E tutti i soldi che dovevano essere spesi per l'istruzione da quel momento sarebbero stati spesi per costruire le case, perché si sa che la casa fa girare l'economia della nazione, lo studente tutt'al più fa girare l'economia del paninaro, del pizzettaro e del porchettaro che stanno davanti l'università. Quando l'università chiuse gli studenti che manifestarono erano soli, provarono ad occupare il comune ma i celerini gli diedero tante di quelle botte che ne mandarono cinque all'ospedale. Chissà quanto hanno sofferto quei poveri studenti, l'ospedale più vicino era a sessanta kilometri. Quando chiuse l'università gli studenti andarono semplicemente in altre città. Poco alla volta toccò anche ai commercianti.
Quando chiusero i piccoli negozietti nessuno manifestò, ormai l’euforia che viveva la città era stata completamente cancellata dalla crisi economica e dalla depressione generale.
Quando un negozietto chiudeva, il commerciante prima abbassava la saracinesca e affiggeva un cartello con scritto “vendesi”, o “affittasi”, poi abbassava anche la testa e si avviava desolato verso casa. Nella mia città non c'erano più gli operai, gli infermieri, i medici, gli avvocati, i militari, gli studenti e i commercianti. Ognuno aveva pensato a se stesso ed aveva inesorabilmente perso. Ognuno, prima guardava l'altro dall'alto in basso, poi finiva per diventare inesorabilmente lui "l'altro". Una città del resto è come un organismo, non può funzionare senza tutte le sue parti, non funziona senza fornaio, senza parrucchiere, senza asilo, senza centro anziani. Nella città ognuno è indispensabile, il giornalaio, l'infante, il pensionato, il migrante, il muratore, la baby sitter.
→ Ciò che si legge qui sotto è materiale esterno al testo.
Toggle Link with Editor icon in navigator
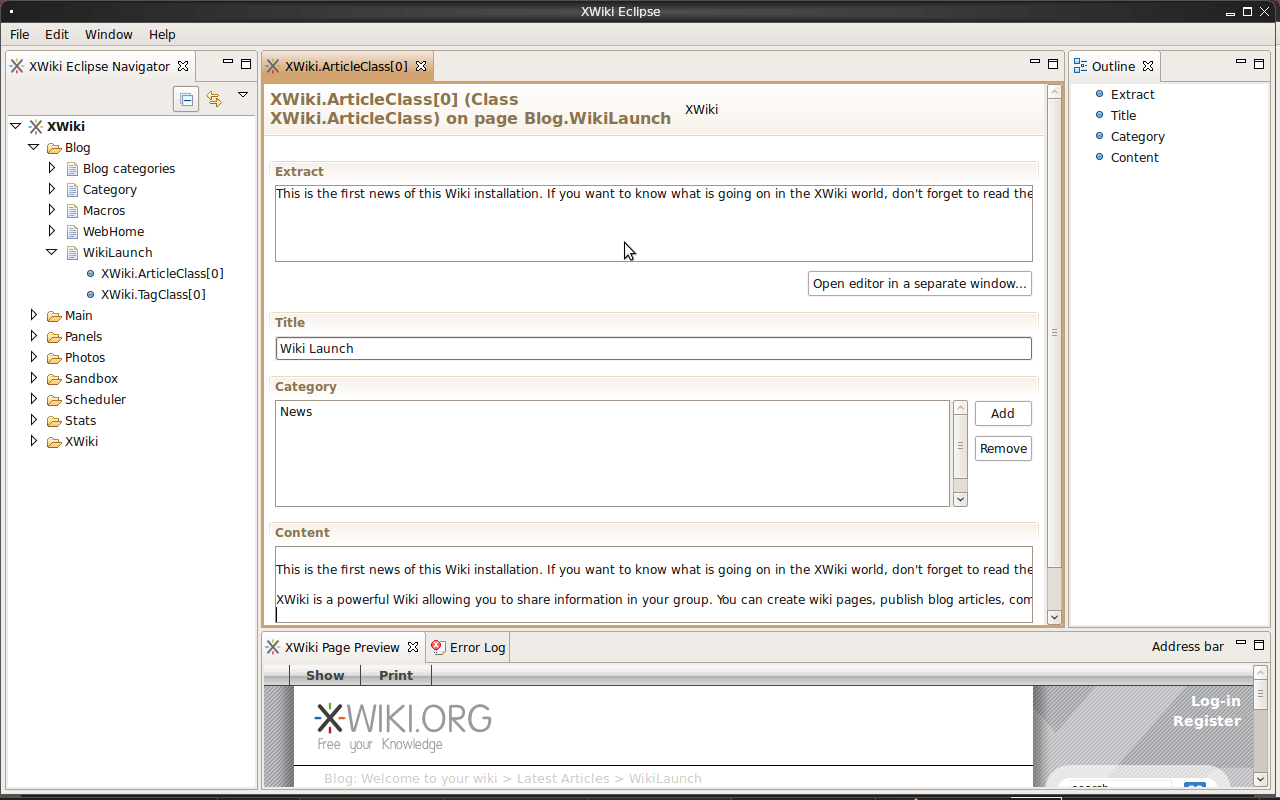 214,99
La solidarietà, la cooperazione e la comunicazione fra le parti è pertanto essenziale.
Quindi, se tutti si adoperano per la città, prima o poi la città si adopererà per loro.
Quando compii venticinque anni i miei amici mi chiesero che regalo volessi per il compleanno, gli risposi semplicemente: “un biglietto del treno per un'altra città”, perché nella mia città non era rimasto più niente.